Beberapa detail yang beredar mengenai Galaxy S27 Pro:

  • Layar OLED berukuran 6,4 inci
  • Tidak mendukung S Pen (tetap menjadi fitur eksklusif Ultra)
  • Menggunakan Snapdragon 8 Elite Gen 6 di seluruh pasar global — tanpa varian Exynos

Untuk Galaxy S27 Ultra, Eastern Herald melaporkan kemungkinan adopsi baterai silikon-karbon yang berpotensi menembus kapasitas 5.000 mAh untuk pertama kalinya, disertai desain ulang tata letak kamera belakang. Ada pula laporan yang menyebut lensa telefoto 3x akan dihapus, sehingga konfigurasi kamera belakang menjadi tiga lensa.

Peluncuran seri Galaxy S27 diperkirakan berlangsung pada acara Galaxy Unpacked Januari–Februari 2027, dengan ketersediaan di toko mulai pertengahan Februari 2027.

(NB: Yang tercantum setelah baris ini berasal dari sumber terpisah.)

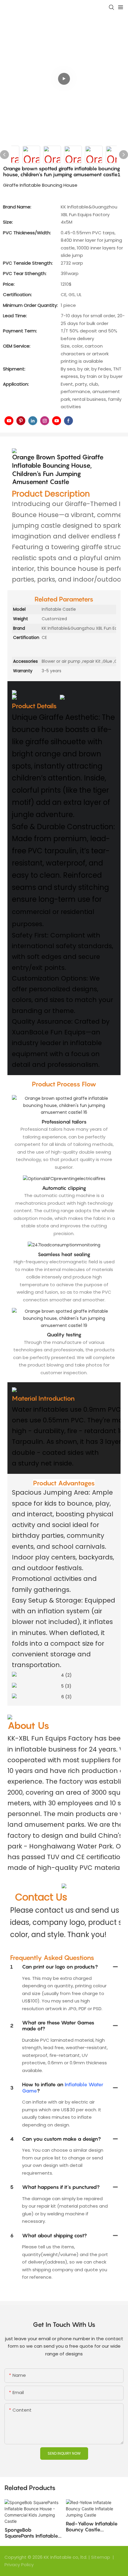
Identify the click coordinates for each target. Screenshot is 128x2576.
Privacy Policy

Apa Artinya bagi Konsumen di Indonesia?

Untuk saat ini, seluruh informasi di atas masih berstatus bocoran dan belum ada pengumuman resmi dari Samsung. Informasi rilis untuk pasar Indonesia belum diumumkan.

Namun, ada beberapa hal yang layak dicermati oleh calon pembeli Galaxy S27 di Indonesia. Pertama, komposisi chip yang digunakan — apakah Snapdragon atau Exynos — berpotensi memengaruhi performa dan efisiensi baterai, sebagaimana terjadi pada generasi-generasi sebelumnya. Kedua, kenaikan harga DRAM yang signifikan hampir pasti akan mendorong harga jual Galaxy S27 lebih tinggi dibanding Galaxy S26 saat ini.

Sebagai gambaran, Galaxy S26 standar dijual di Indonesia mulai sekitar Rp 14.999.000. Dengan tekanan biaya komponen yang ada, harga Galaxy S27 berpotensi naik cukup berarti. Informasi resmi mengenai spesifikasi dan harga untuk pasar Indonesia sebaiknya ditunggu hingga mendekati tanggal peluncuran resmi.